Hope is My Middle Name


march"Tzedek, tzedek tirdof – Justice, justice shall you pursue {Deut. 16:20)" demands the Torah. Pursuing justice is a Jewish mandate. This is why the Union for Reform Judaism is partnering with the NAACP on America's Journey for Justice, a 40+ March from the Edmund Pettus Bridge in Selma, Alabama to Capitol Hill in Washington, D.C. to commemorate the 50 year anniversary of Martin Luther King's March from Selma. The March is not meant to be just a symbolic gesture. It is an opportunity to learn from each other, and to focus on justice issues like voting rights, which are currently under attack.

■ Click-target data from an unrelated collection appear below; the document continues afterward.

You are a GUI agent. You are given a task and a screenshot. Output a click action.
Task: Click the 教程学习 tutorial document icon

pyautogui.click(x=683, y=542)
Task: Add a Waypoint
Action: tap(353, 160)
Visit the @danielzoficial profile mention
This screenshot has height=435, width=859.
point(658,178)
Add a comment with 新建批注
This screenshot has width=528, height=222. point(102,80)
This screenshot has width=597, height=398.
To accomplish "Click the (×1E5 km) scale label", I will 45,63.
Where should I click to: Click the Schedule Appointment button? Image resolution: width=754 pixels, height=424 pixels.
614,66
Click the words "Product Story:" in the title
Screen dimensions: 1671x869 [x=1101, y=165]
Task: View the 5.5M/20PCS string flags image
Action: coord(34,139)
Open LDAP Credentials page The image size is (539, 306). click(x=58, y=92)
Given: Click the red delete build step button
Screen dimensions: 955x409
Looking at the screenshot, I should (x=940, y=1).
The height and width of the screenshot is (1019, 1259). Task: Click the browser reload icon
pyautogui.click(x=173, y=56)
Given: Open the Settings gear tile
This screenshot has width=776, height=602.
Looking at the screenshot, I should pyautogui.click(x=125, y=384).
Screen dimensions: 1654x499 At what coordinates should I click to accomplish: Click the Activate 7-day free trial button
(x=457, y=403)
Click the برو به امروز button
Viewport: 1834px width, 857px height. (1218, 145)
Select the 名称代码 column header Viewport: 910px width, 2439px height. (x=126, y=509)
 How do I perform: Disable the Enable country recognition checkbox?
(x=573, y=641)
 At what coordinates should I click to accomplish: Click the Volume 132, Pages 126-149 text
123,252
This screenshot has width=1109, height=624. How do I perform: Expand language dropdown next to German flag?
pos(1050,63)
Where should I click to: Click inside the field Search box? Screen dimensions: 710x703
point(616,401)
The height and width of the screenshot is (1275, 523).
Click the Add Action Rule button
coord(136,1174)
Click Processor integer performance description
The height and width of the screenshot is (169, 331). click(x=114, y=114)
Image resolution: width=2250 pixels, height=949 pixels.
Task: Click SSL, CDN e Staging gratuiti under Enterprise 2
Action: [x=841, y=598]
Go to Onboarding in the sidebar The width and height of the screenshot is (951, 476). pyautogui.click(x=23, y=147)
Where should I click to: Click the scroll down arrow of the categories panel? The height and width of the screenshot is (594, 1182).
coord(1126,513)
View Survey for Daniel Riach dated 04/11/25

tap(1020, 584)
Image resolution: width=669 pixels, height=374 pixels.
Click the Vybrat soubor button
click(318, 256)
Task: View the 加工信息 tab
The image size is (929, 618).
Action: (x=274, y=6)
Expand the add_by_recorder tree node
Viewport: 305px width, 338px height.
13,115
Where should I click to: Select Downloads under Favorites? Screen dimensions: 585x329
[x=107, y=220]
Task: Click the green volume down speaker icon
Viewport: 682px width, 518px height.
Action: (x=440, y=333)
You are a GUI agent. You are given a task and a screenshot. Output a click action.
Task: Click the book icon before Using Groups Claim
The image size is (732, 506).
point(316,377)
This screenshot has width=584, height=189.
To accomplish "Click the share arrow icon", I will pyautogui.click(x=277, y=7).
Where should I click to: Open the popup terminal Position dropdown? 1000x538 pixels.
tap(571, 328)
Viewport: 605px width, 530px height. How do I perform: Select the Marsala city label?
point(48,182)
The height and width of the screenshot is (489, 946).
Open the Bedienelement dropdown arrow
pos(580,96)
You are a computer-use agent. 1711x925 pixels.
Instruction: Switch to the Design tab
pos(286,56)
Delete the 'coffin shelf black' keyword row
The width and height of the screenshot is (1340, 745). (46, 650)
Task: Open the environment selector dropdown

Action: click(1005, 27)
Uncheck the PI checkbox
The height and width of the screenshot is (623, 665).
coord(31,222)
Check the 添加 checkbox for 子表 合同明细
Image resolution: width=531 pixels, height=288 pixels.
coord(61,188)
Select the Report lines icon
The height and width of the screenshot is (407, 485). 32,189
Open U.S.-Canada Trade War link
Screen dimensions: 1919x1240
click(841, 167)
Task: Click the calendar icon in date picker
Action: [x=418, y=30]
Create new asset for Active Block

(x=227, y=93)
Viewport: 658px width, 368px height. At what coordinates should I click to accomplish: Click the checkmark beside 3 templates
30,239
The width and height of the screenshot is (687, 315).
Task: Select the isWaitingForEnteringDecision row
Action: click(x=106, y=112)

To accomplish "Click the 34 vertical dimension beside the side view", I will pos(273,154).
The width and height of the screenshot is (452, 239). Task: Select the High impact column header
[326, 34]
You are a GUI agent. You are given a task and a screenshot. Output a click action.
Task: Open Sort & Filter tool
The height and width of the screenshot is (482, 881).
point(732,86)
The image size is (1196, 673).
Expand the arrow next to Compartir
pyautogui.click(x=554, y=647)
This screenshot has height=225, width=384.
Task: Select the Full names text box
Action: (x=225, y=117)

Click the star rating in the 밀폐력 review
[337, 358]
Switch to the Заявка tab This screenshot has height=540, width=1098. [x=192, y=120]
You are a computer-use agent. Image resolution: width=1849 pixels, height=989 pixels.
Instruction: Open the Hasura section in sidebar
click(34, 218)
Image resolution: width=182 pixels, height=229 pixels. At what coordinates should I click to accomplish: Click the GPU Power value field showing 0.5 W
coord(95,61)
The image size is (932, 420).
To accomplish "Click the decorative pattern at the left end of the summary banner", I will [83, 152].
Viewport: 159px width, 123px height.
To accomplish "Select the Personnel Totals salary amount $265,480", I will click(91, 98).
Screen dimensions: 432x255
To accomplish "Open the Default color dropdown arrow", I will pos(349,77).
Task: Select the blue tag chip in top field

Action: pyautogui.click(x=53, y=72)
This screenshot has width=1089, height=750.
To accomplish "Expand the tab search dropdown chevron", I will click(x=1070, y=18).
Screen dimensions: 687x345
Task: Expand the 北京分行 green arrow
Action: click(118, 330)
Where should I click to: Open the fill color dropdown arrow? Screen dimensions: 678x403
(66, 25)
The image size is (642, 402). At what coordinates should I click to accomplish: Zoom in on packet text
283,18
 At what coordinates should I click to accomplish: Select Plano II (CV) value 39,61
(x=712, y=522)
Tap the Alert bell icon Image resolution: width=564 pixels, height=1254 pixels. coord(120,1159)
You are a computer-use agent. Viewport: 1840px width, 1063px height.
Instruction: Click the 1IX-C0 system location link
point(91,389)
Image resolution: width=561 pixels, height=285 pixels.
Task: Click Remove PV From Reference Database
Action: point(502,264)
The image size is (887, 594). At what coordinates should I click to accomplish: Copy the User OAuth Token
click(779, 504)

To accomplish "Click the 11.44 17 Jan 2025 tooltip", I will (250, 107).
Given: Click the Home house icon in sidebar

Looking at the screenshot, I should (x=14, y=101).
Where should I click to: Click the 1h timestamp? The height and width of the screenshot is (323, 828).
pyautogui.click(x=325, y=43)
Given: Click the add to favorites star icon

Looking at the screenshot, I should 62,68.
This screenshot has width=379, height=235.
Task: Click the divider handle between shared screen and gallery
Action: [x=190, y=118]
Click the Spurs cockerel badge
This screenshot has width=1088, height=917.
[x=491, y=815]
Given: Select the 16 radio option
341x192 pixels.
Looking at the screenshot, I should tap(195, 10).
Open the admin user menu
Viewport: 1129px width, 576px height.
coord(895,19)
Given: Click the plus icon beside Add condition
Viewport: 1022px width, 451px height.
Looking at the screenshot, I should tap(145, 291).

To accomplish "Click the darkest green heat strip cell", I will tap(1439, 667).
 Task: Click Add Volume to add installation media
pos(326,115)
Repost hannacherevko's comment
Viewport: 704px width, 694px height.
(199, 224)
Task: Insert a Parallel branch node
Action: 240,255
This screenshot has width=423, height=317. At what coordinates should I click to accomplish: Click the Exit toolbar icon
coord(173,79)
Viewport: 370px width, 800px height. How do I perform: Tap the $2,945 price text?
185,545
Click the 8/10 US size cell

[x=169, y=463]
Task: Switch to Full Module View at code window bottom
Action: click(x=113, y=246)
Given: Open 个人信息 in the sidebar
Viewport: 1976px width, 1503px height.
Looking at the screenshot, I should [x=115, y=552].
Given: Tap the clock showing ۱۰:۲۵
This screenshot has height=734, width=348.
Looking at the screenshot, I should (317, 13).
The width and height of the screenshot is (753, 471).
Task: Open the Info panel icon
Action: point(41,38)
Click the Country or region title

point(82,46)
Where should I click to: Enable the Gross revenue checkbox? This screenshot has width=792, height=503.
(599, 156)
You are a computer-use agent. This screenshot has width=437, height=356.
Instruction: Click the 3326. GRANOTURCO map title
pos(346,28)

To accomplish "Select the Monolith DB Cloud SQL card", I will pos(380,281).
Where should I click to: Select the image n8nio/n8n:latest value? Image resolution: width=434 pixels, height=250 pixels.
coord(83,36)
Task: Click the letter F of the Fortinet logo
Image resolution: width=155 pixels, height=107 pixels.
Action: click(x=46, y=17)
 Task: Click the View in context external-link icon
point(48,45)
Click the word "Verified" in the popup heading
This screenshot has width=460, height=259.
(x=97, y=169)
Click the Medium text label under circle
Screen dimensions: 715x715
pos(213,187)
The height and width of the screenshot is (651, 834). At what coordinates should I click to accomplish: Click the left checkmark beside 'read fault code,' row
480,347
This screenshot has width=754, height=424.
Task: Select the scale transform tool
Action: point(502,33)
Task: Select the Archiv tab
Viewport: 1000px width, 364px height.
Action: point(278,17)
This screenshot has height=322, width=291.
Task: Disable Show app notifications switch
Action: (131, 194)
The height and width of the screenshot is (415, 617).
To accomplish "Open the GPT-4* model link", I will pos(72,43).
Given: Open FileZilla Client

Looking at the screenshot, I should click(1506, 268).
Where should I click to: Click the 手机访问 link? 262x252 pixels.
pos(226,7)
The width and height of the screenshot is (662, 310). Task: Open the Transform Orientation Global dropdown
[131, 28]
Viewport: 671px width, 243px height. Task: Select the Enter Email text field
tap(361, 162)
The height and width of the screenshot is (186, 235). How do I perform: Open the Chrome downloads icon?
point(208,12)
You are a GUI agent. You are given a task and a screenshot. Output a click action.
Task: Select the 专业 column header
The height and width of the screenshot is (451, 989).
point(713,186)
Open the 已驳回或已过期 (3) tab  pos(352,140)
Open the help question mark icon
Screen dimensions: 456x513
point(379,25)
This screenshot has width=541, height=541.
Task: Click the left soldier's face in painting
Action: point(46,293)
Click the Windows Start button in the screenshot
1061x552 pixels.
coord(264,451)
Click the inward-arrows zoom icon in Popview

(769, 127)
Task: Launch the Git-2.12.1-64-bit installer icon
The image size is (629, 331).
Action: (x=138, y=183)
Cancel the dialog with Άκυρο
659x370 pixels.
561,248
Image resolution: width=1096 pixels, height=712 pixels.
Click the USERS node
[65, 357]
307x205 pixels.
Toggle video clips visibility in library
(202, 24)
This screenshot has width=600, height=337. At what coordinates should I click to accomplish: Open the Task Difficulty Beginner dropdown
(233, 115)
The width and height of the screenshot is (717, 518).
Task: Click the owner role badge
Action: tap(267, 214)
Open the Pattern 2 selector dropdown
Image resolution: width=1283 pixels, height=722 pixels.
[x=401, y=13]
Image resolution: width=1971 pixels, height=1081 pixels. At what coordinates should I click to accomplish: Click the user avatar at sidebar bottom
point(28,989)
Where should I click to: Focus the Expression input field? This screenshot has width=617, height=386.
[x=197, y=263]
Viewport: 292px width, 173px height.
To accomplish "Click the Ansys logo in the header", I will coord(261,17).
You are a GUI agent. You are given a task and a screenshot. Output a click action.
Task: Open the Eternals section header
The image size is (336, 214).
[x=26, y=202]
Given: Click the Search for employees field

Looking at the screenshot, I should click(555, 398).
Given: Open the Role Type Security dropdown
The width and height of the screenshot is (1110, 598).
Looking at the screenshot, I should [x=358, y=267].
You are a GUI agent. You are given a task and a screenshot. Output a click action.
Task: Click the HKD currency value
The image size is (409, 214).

A call went out to Reform Rabbis a few weeks ago inviting us to represent the Jewish community on the March; at least one rabbi each day who would carry the Torah each step of the way. Over 150 Rabbis responded to the call; I am fortunate to be among those who are marching and proud that I will be representing Temple Beth Sholom. I am marching because I have sat for too long witnessing racial discrimination in our criminal justice and economic system. I am marching because I have heard about too many innocents whose lives have been cut short because of the color of their skin. Enough tragedies. Enough loss. Enough standing by.

I will be walking (20 miles!) from Athens, GA on Wednesday, Aug. 19th. If any of you are interested in learning more about the March or in joining with me, please explore the links below, and then contact me at rabbipomerantz@tbsmb.org.

Fifty years ago when Rabbi Abraham Joshua Heschel marched with Dr. King, he reflected: "I felt my legs were praying." We too have an opportunity to pray with our legs, marching toward justice, one step at a time.